O jornalista e cineasta Nelson Hoineff, amigo de Paulo Francis, fez um documentário em 2010 sobre o controverso jornalista opinativo.
— A sensação que fica é que o Francis ficou mesmo muito abalado por esse processo da Petrobras. Ele, que foi o meu melhor amigo durante 20 anos, deixava visível claramente em algumas atitudes o impacto desse processo.
No filme, muitos dos entrevistados, também próximos a Francis, afirmam que o processo pode ter abalado a saúde do jornalista.

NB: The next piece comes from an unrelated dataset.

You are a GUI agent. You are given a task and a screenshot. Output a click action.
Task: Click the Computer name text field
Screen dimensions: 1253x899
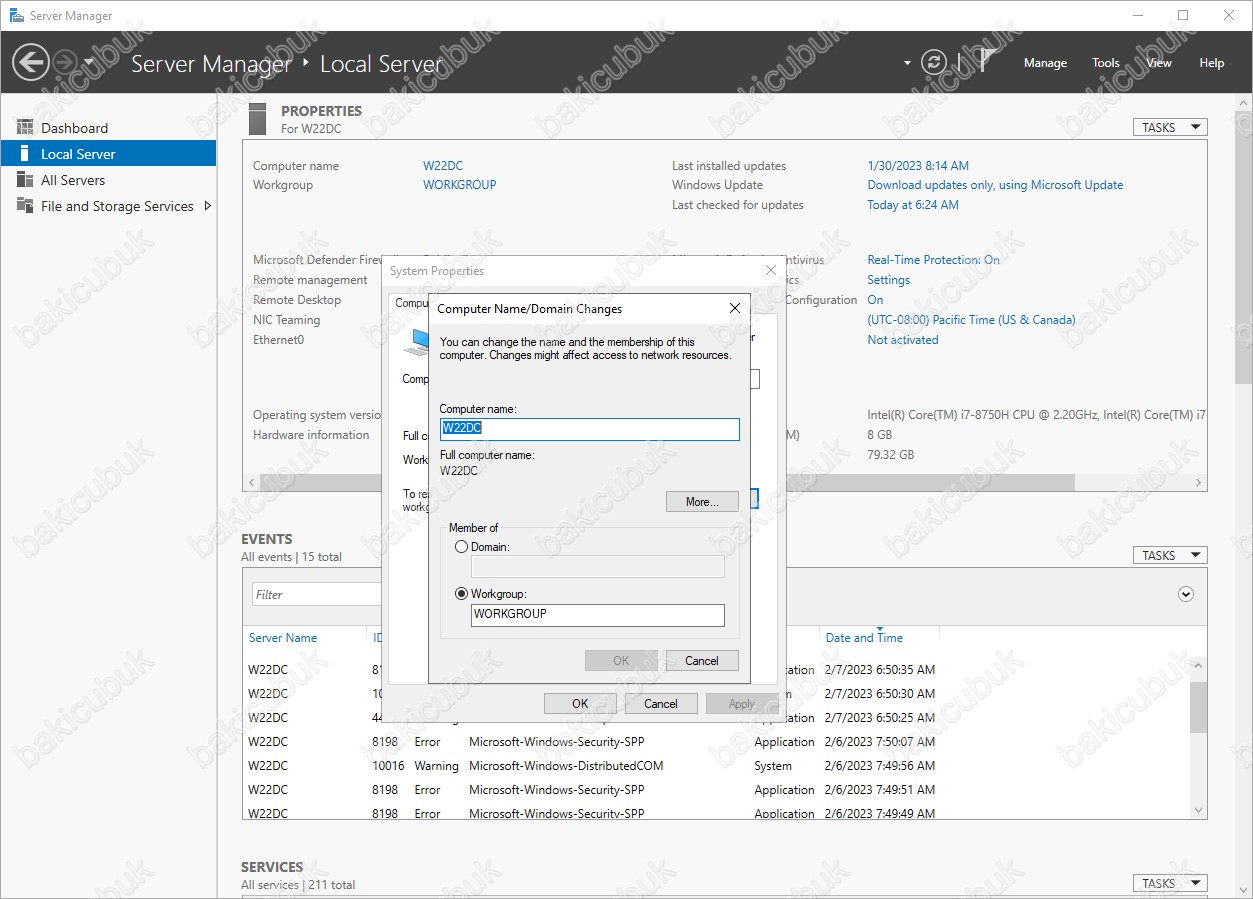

Conservador liberal, Paulo Francis era polêmico e pregava a inoperância das estatais brasileiras. Apesar de sua linha pensamento conhecida, a denúncia contra a Petrobras foi surpreendente, pois a empresa na época já era a maior da América Latina. A fonte da informação sobre os desvios para paraísos fiscais foi um advogado, de acordo com o que Francis afirmou à época. Hoineff acredita que o teor das denúncias de Francis não se compara com os atuais:
— Aquilo não era o esquema atual, porque hoje existe uma estrutura de perpetuação de poder. Aquele momento ainda era do PSDB, portanto não havia essas nomeações da diretoria com o propósito de roubar dinheiro da empresa para botar no partido. Não havia isso. Mas já havia a corrupção, mas ninguém ousava pensar nisso, e o Francis dizia isso abertamente no ar. Francis tinha a qualidade que eu mais admiro em um jornalista, e que eu tento seguir muito, que é a coragem.
A Petrobras está sendo processada atualmente nos Estados Unidos, por acionistas que acusam a empresa de divulgar informações falsas e prejudicar investidores. A ação cita “esquema multibilionário de corrupção” na estatal”.